James Cleverly: Former home secretary whose name appears to be an oxymoron, given his oafish demeanour and joshing about doseing his wife with date rape drugs, when at the same time discussing the criminality of their use in Parliament.

Tom “Turd” Tugendhat: Well, he managed to make his own slogan, “Together we can. Unite the party. Rebuild trust. Defeat Labour,” spell turd, which says much about this milquetoast centrist currently courting the headbangers with his anti-ECHR rhetoric.

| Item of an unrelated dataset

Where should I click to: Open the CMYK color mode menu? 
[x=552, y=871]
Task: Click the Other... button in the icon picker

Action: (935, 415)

Kemi Badenoch: Someone who really should ask her charm school for a refund. A patronising, Harriet Harman-hacking, know-it-all who would pick a fight at a funeral if she had half the chance.

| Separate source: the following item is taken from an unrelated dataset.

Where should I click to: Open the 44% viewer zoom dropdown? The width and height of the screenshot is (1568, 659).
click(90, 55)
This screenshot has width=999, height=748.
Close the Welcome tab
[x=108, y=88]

Robert Jenrick: Former Bormann to Braverman at the Home Office, Richard Desmond’s go-to guy is now overtaking his former boss in the stakes to set himself up as the Obergruppenfuhrer of the Tory hard right. Oily, heep-like and singularly unappealing.

Priti Patel: Aka the “Pritser,” as patron Boris Johnson would call her, the bullying genius behind the Rwanda fiasco, whose only apparent virtue is that she’s not as immediately loathsome as Suella Braverman, her successor at the Home Office. But that ain’t saying much, if anything.

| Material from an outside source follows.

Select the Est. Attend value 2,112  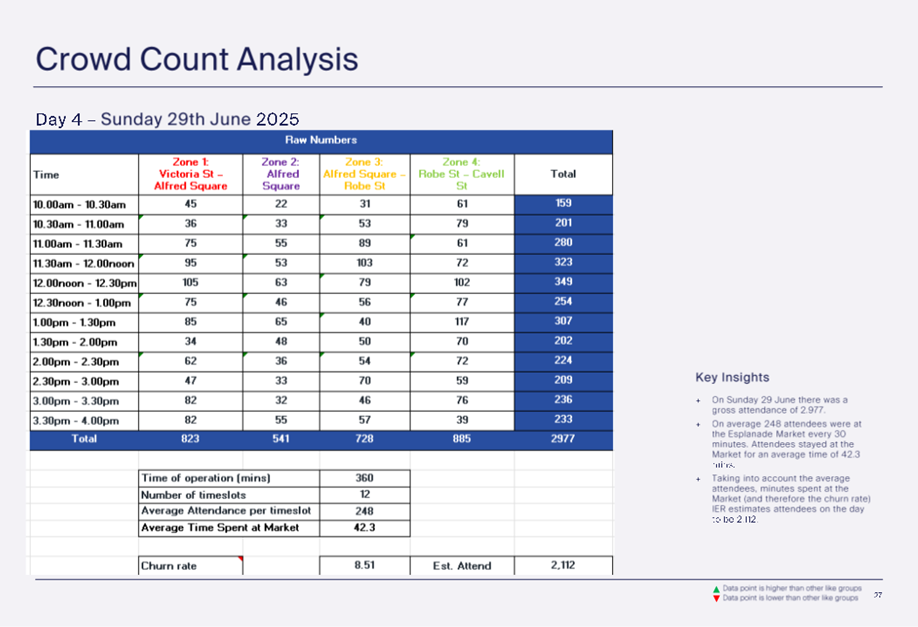coord(562,566)
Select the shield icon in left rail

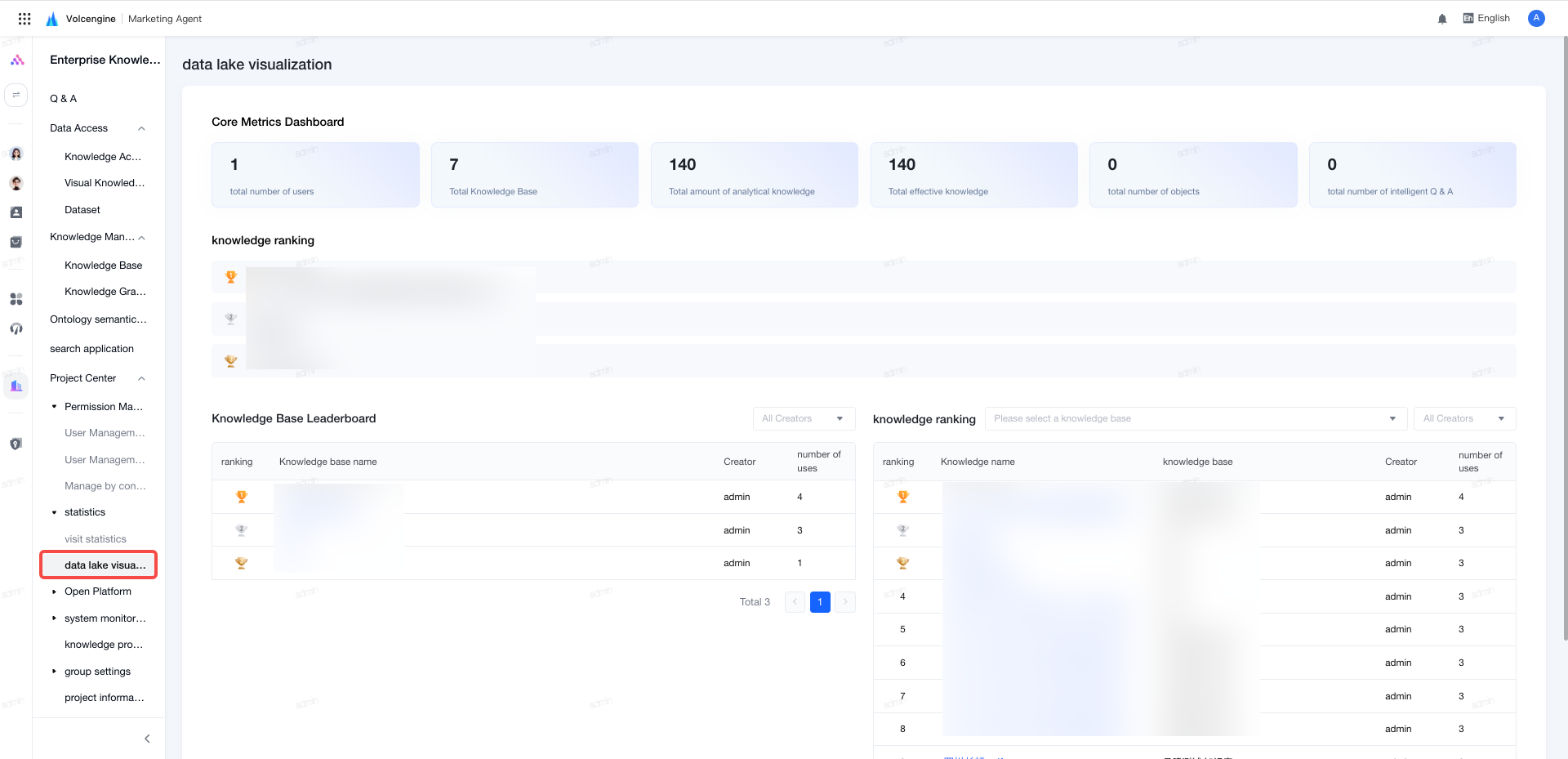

Melvyn Stride: Along with Tugendhat, another charisma-free One-Nation nonentity, one who was sacked by Johnson for voting for Gove in 2019. He might have some redeeming features, but I somehow doubt it. Unlikely to recover his anti-Brexit stance before the 2016 referendum, but may secretly agree with PM Starmer’s budding accomodations with the EU.

Suella Braverman: Braverman, in a typical fit of pique, has declined to stand for the leadership of her “traumatised” party. She now may jump ship to Reform, where her performative antics and egotism will no doubt irritate the similarly inclined Nigel Farage, Lee Anderson, Richard Tice and co to near insanity, which would be a laugh if nothing else.

Expect a vituperative campaign against her Conservative opponents, who will all be accused of backsliding from the true Hard Right Tory Faith and metaphorically stabbing their saviour in the back, a standby line for would-be authoritarians everywhere.
 
At present, the contest resembles nothing so much as a scene from the Blackadder the Third hustings. Minus the humour.

“Kick ’em when they’re down — it’s the best time to do it.” — anonymous saying.
 
Of course ... the Tory men in suits could parachute someone in as potential leader, if one of the few Tory MPs left decides to resign his seat for a gong, and let the portly “world king” over the water return, to further degrade the globe’s “most successful political party.”
 
If Johnson hasn’t got any more billionaire weddings to rock up at that is, suitably attired, as always.